Our main meals were Back Country dried meals of about 6 different types. You just pour boiling water into the sachets, let stand for a few minutes and eat. They were so good at first that we all said we’d be happy to eat them at home. By day 34 we had a different take on it. Somehow, despite them being different they had all begun to taste the same. Still, unless you’re willing to cater differently, they were pretty simple. We also ate muesli and John baked a mean damper and good porridge. Tins of fruit and nice nibblies (sultanas, dried fruit, nuts, lollies) were in constant demand. There was plenty to eat, but despite that we all lost weight. It must have been the constant movement of the body maintaining its stability against the motion of the boat.

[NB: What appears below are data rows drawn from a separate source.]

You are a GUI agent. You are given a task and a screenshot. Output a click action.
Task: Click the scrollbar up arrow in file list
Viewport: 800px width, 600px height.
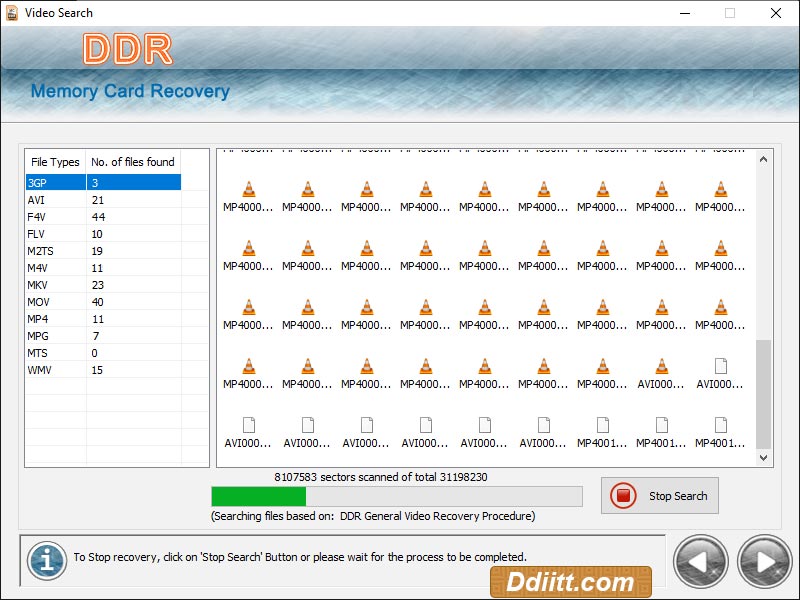click(x=764, y=158)
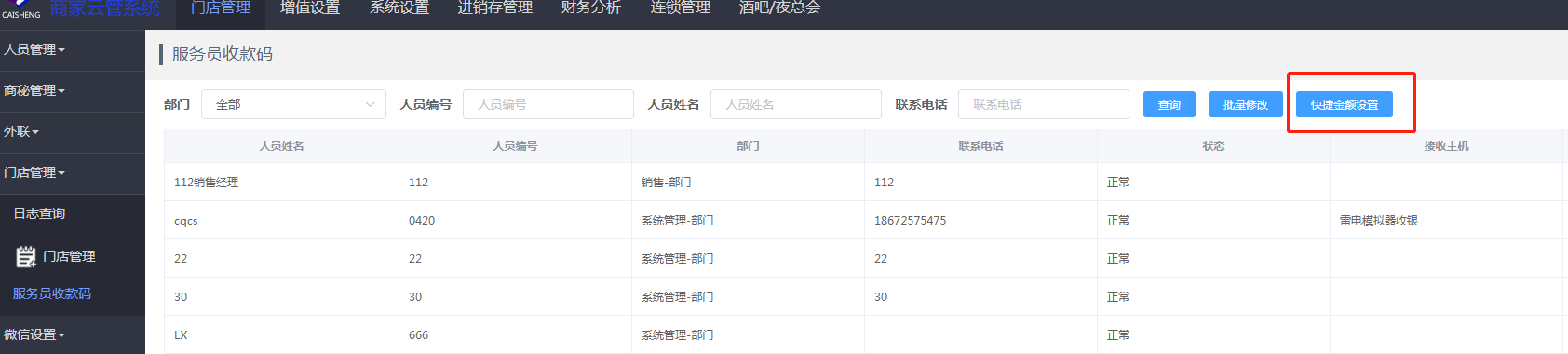Open 日志查询 in the sidebar
The image size is (1568, 354).
pos(39,213)
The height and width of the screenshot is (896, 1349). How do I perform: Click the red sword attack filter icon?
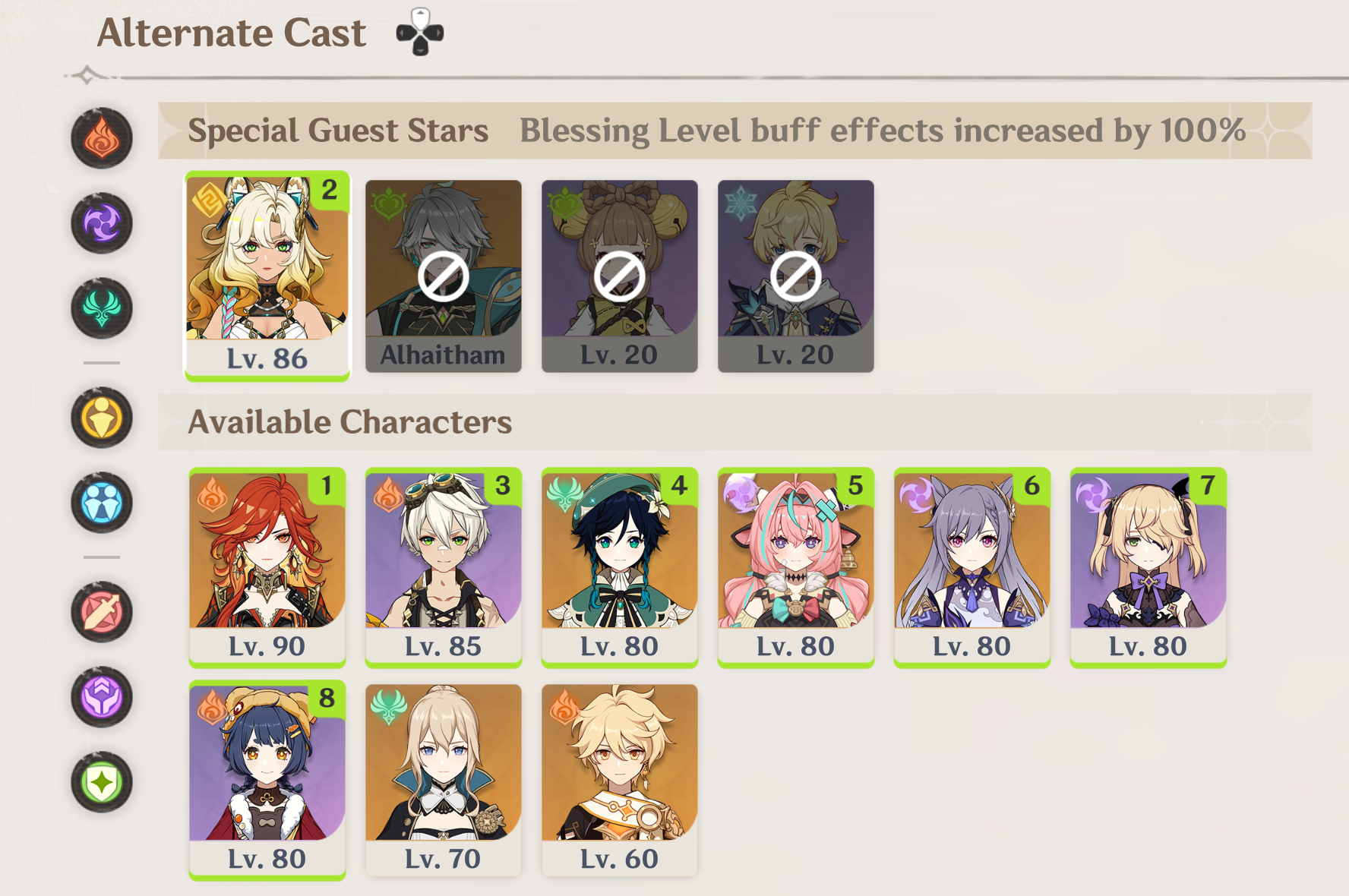[x=102, y=612]
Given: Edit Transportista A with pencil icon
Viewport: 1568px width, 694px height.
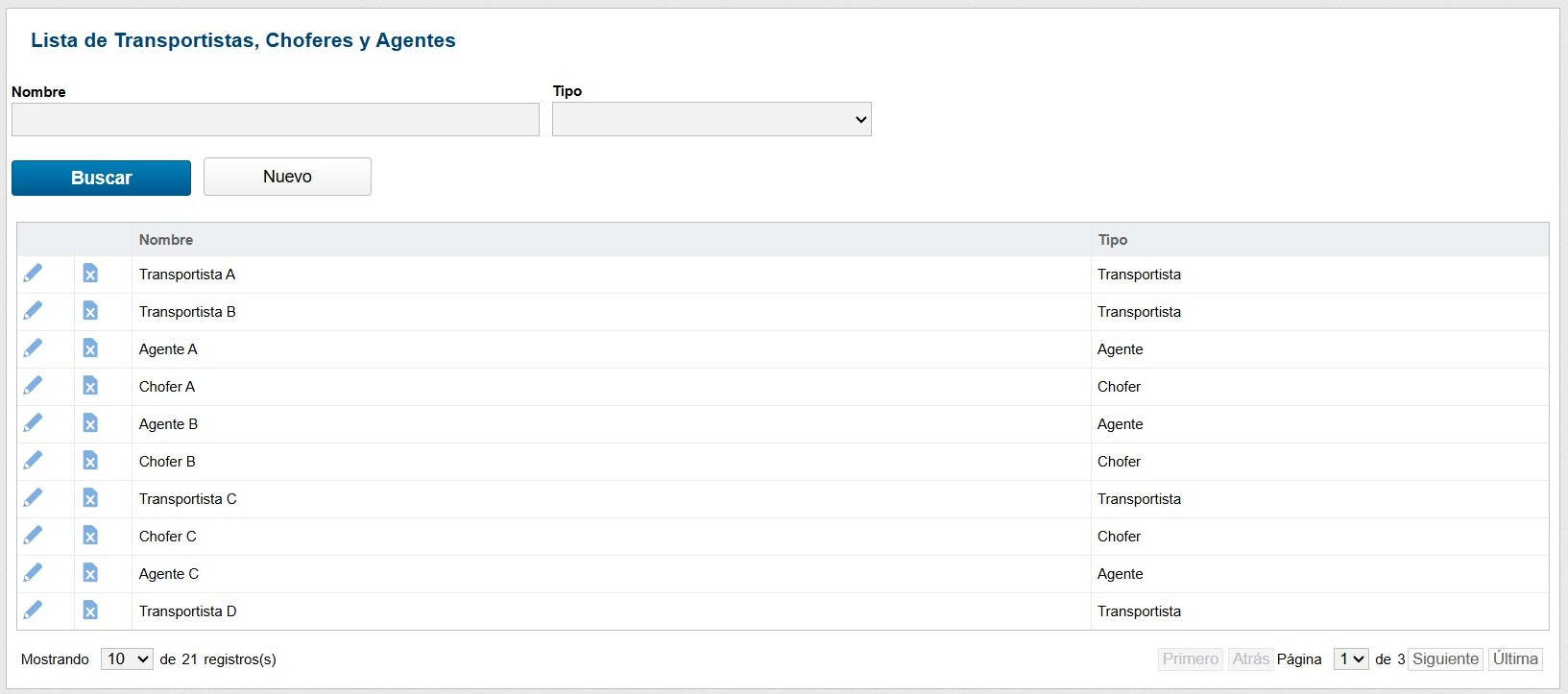Looking at the screenshot, I should click(x=33, y=274).
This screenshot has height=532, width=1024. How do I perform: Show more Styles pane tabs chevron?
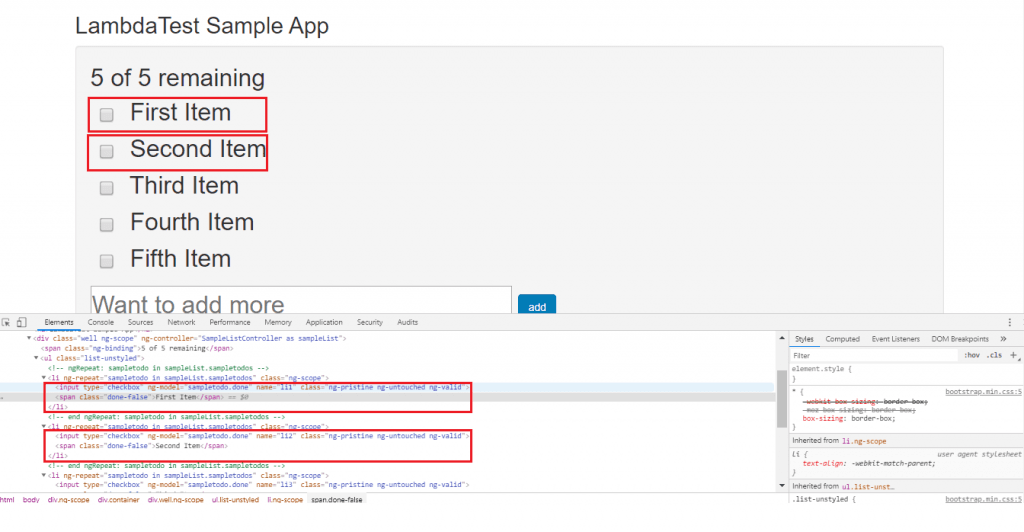(x=1003, y=339)
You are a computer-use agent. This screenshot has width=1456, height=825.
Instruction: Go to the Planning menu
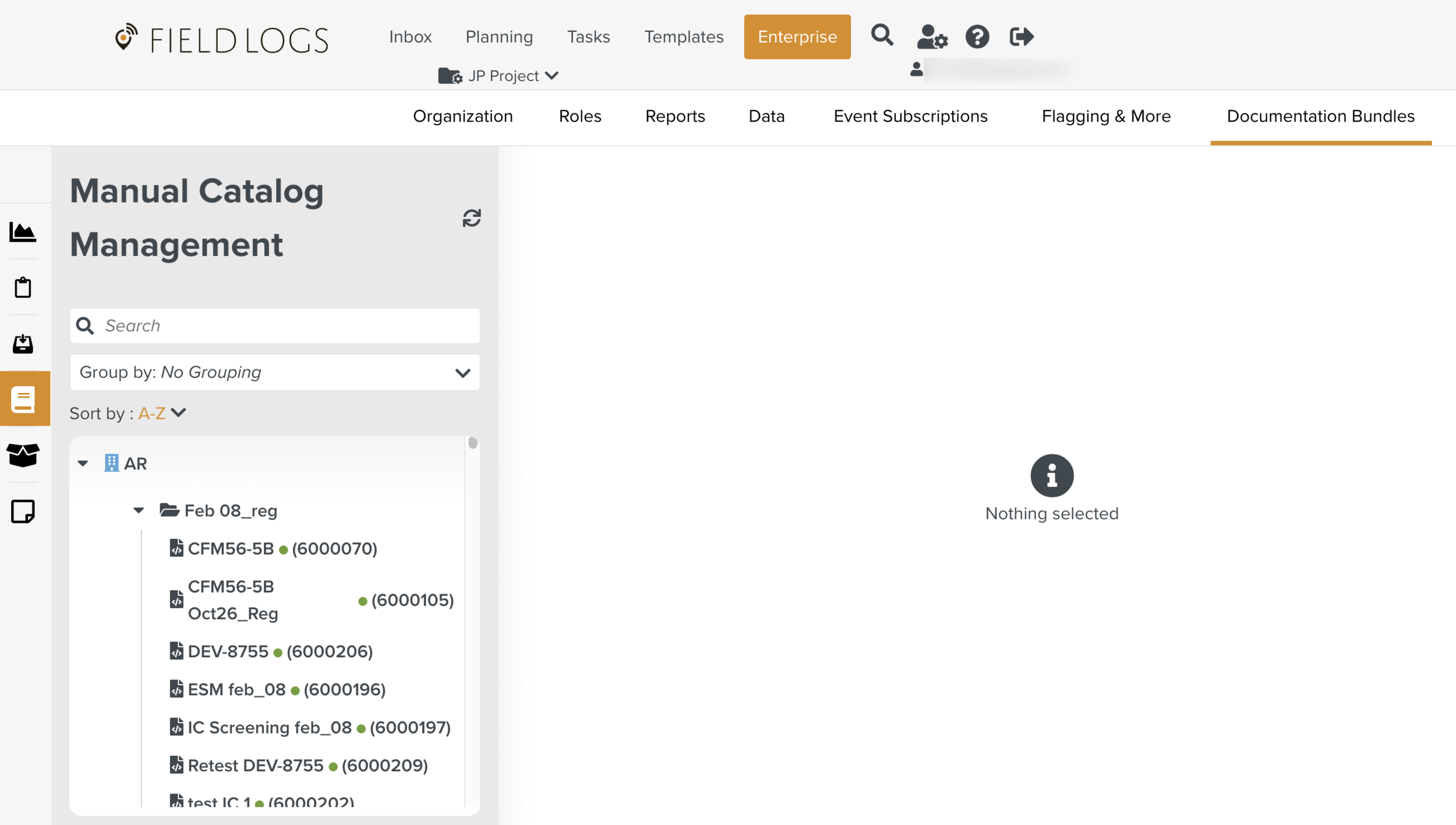click(x=499, y=37)
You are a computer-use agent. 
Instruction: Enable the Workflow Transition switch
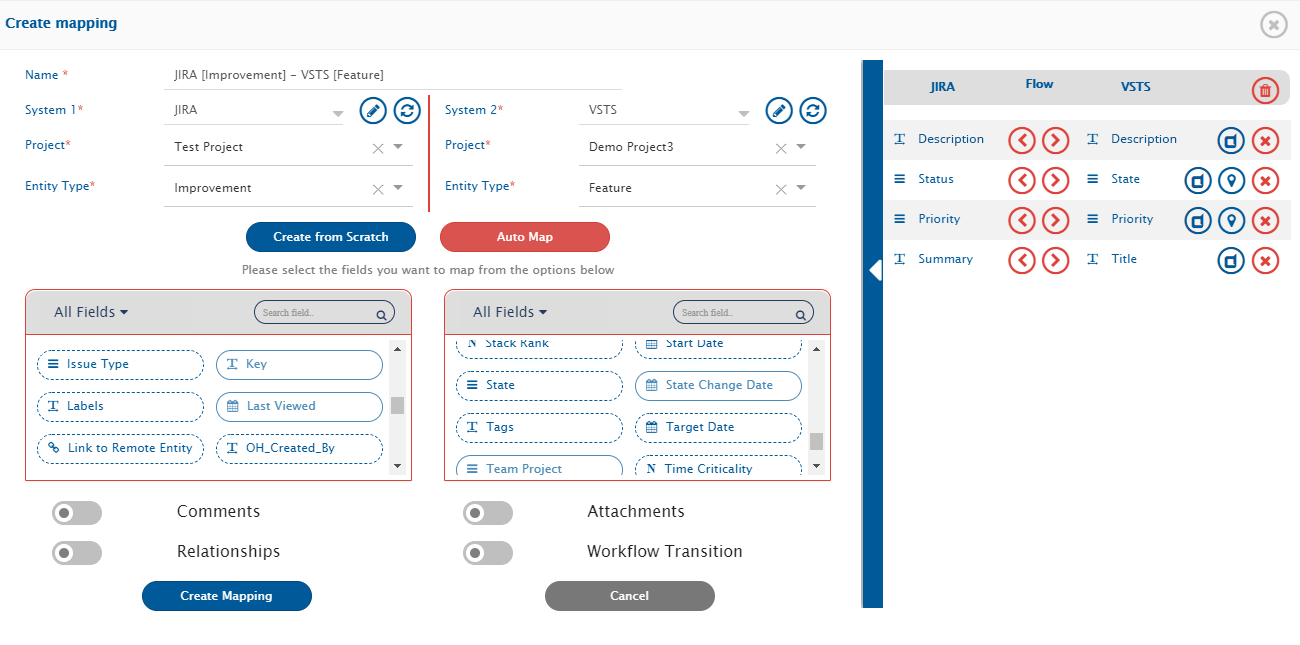488,553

As we sailed into the Humboldt Current near the coast of Chile, the sealife burgeoned. We saw whales and had a couple of narrow escapes, just avoiding collision. Some cloud formations as we got near the coast fooled more than one of us that we were seeing land. It’s extraordinary to see a massive cloud bank that has been carved out from the top with what looks like valleys. It certainly looked like land. During the night before we made landfall we saw perhaps six ships and had to keep a wary eye on them both for real and on our radar. Most of us were up all night with the excitement of the approach. Then as the day dawned the richness of the sea life was amazing. Dolphins, seals, seabirds. The coast seemed to be very very busy after the long stretches of endless ocean.
A shower was what we all wanted and I have never had a better one! Then for me it was goodbye and ten days of travel through Chile (left luggage was great for all my sailing gear) up to Santiago to fly home.